In der Mitte droht Beliebigkeit
Die Grünen können vor Kraft kaum laufen. In Bayern haben sie ein Spitzen-Wahlergebnis eingefahren. Im Bund überholen sie in Umfragen die SPD. Und in Hessen könnte sich sogar eine Konstellation ergeben, in der die Grünen nach der Landtagswahl einen weiteren Ministerpräsidenten stellen.
Die Grünen sind längst in der Mitte der Gesellschaft angekommen. Einer wie CSU-Landesgruppenchef Alexander Dobrindt, für den die Grünen im Kern noch immer die Partei der einstigen Steinewerfer sind, kann damit nicht einmal mehr die eigenen Leute überzeugen. Bis tief ins einst christsoziale Milieu sind die Grünen bei der bayerischen Landtagswahl eingedrungen.
Das ist Ergebnis einer Strategie, die die Grünen gerade in BadenWürttemberg zur Perfektion gebracht haben. Sie sind in verschiedene Milieus anschlussfähig und haben ihre Lehre aus dem Veggie-Day-Desaster gezogen: gute Laune statt Oberlehrertum. Dass man mit Marotten wie dem Gender-Sternchen vielen Wählern auf die Nerven geht, hat sich bei den meisten Grünen auch herumgesprochen.
Ein Teil der Stärke beruht schlicht darauf, dass die Grünen dort sind, wo die SPD gerne wäre: in der Opposition. Das grausige Erscheinungsbild der Berliner Koalition treibt der Partei viele Wähler zu. Hinzu kommt die Stärke der AfD. Angesichts einer Partei, die mit EU-, Fremden- und Islamfeindlichkeit Erfolg hat, setzt ein Teil der Wähler auf den größtmöglichen Gegensatz, und das sind die Grünen.

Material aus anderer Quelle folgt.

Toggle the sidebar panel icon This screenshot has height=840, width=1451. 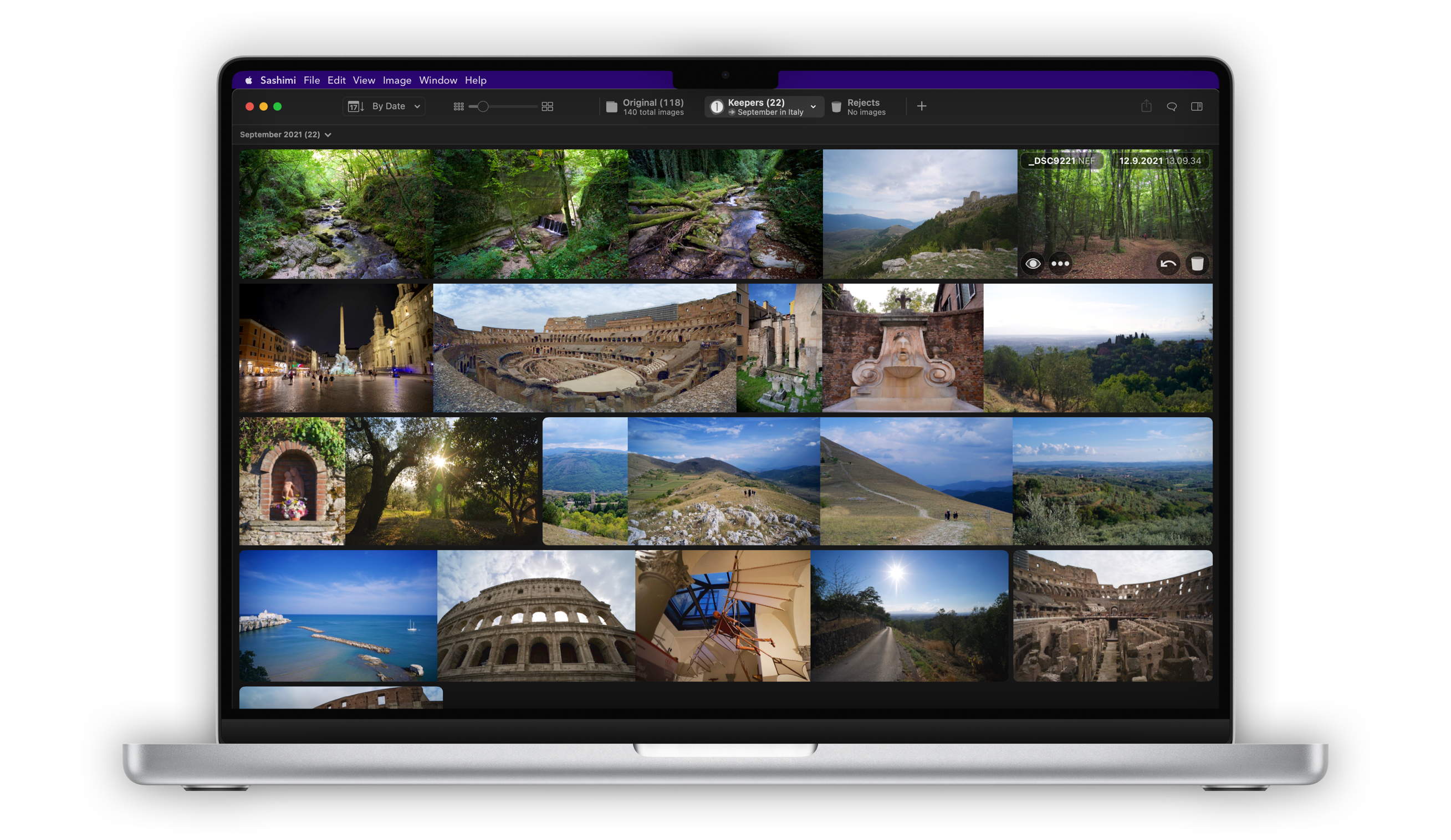click(1197, 106)
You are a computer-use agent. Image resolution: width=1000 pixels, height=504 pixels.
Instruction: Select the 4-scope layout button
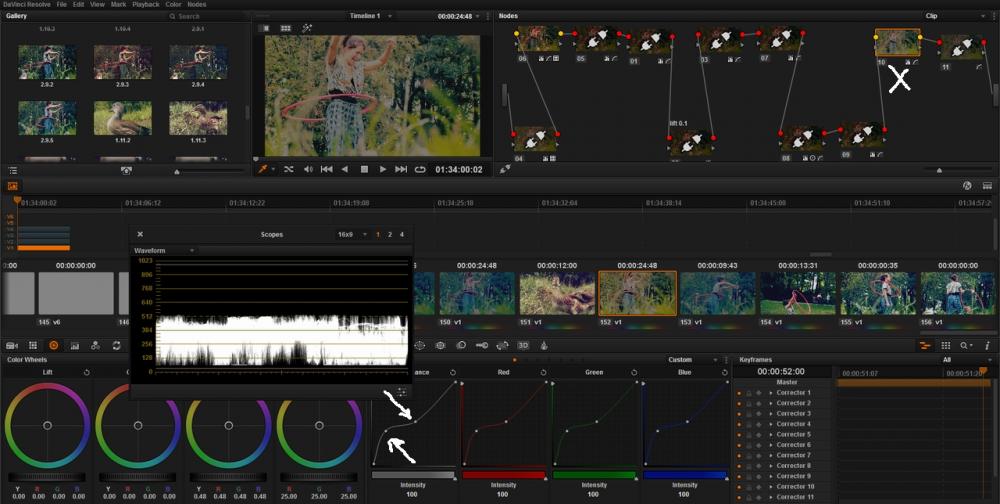tap(402, 234)
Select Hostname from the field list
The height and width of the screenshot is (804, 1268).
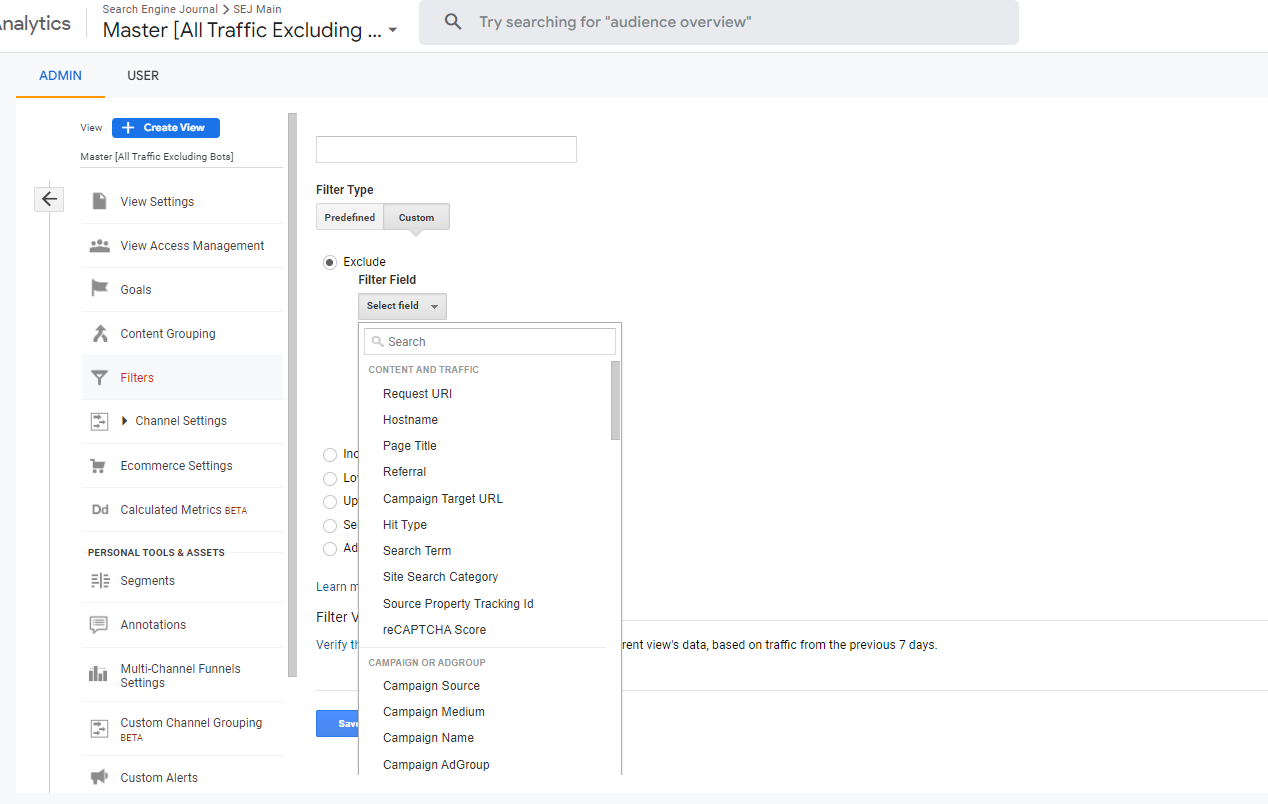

Gleichzeitig ist die Partei bemüht, frühere weiße Flecken im Programm zu tilgen, beispielsweise bei der inneren Sicherheit. Noch nie haben die Grünen in einer Landesregierung – ganz zu schweigen vom Bund – einen Innenminister gestellt. Das wird auf Dauer nicht möglich sein, auch wenn es für eine Partei, die zumindest traditionell eine gewisse Distanz zum staatlichen Gewaltmonopol pflegte, bequem ist. Doch auf dem Weg in den Mainstream sind Kompromisse nötig. Solange der Markenkern erhalten bleibt, ist daran nichts Schlechtes. Eine Partei, die sowohl mit der FDP als auch mit der Linken koaliert, muss aber darauf aufpassen, nicht irgendwann beliebig zu werden.